- Opening Delimiter -
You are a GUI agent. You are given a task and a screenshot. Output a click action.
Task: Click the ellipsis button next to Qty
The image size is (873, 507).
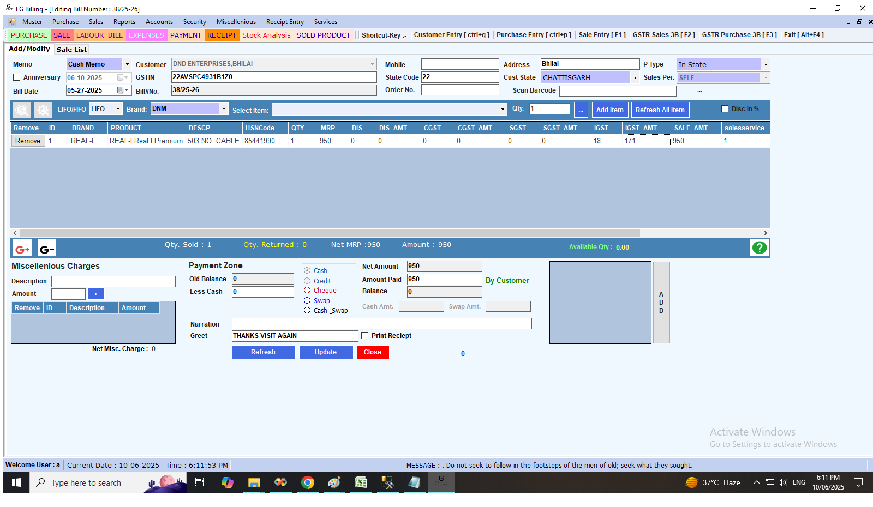[581, 110]
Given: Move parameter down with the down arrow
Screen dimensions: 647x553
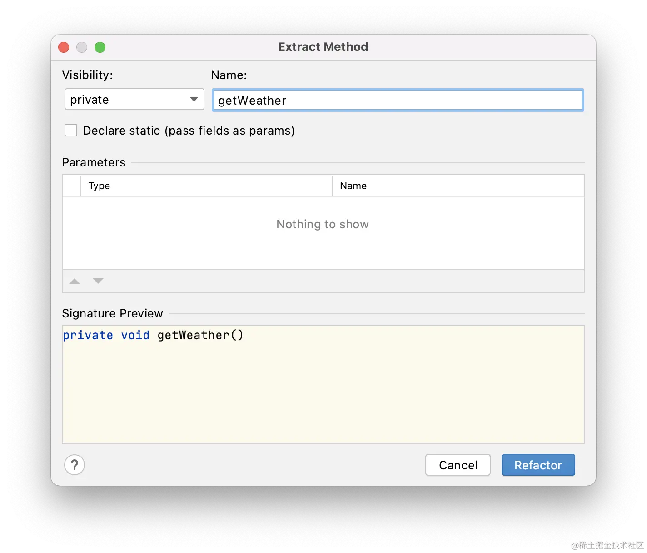Looking at the screenshot, I should point(98,281).
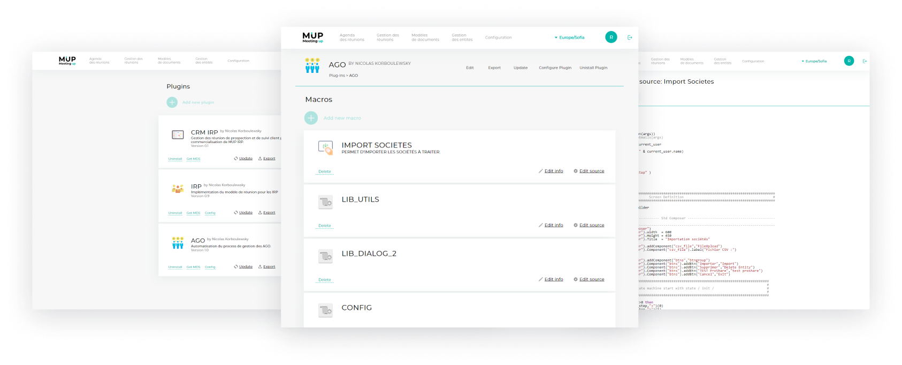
- Closing Delimiter -
• **YOUR TASK**
The listing above must be restated word for word. Its pictures are to be left out.

• **FINISHED EXERCISE**
You are a GUI agent. You are given a task and a screenshot. Output a click action.
Task: Click the ellipsis button next to Qty
The image size is (873, 507).
[581, 110]
Given: Move parameter down with the down arrow
Screen dimensions: 647x553
Looking at the screenshot, I should point(98,281).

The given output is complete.